Well, it’s not my relationship, and perhaps my unwillingness to compromise is why I’ve never been terribly good at them, but personally, I wouldn’t even have offered a compromise about taking something obnoxious I had no faith in - even in the hope I could bin it while he’s not watching. To me, the latter’s worse, because I’d be forced into a deception, instead of just saying: “Look, I’m not taking it, and that’s that!” I hate having to lie, so I’d prefer to be honest, and say: “I’m not doing it”, even at the risk of annoying him.
Somebody will find the answer one day, but the chances of it being an amateur experimenting at home are negligible, in my view.
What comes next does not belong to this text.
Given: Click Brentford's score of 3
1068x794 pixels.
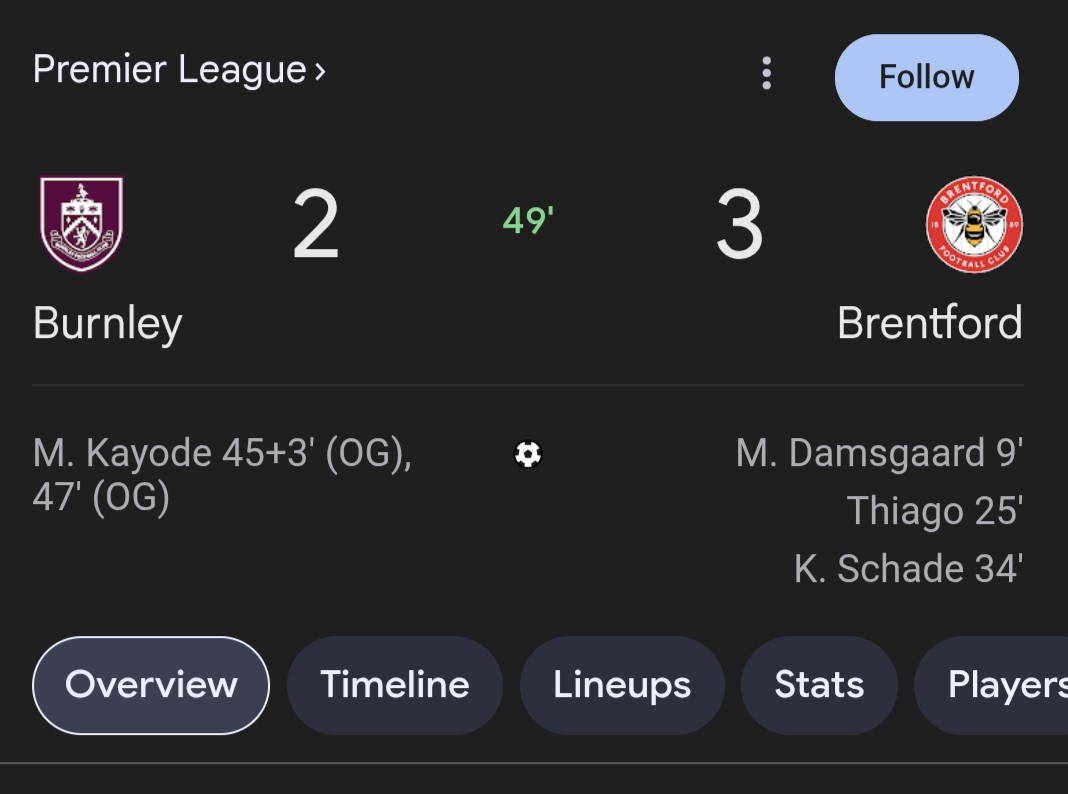Looking at the screenshot, I should point(740,226).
For a start, how would you ever know if it had worked? We all know MS is a fluctuating and unpredictable disease. So you take the mushroom gunk, and a year down the line, hopefully, you’re doing well. Is that proof of success? No! Because you can’t eliminate the chance (in my opinion, the certainty) you’d have done just as well without the mushroom gunk. That’s why mass trials are done. One person doing well after a year proves nothing, because they might have been someone like me who would still have done well after a year, despite doing nothing - that’s right, NOTHING about it. If all MS cases progressed in the same way, at the same rate, it would be relatively easy to see if something’s working or not. But it isn’t, because you can’t remove the element of chance - the chance that the person would have done well anyway.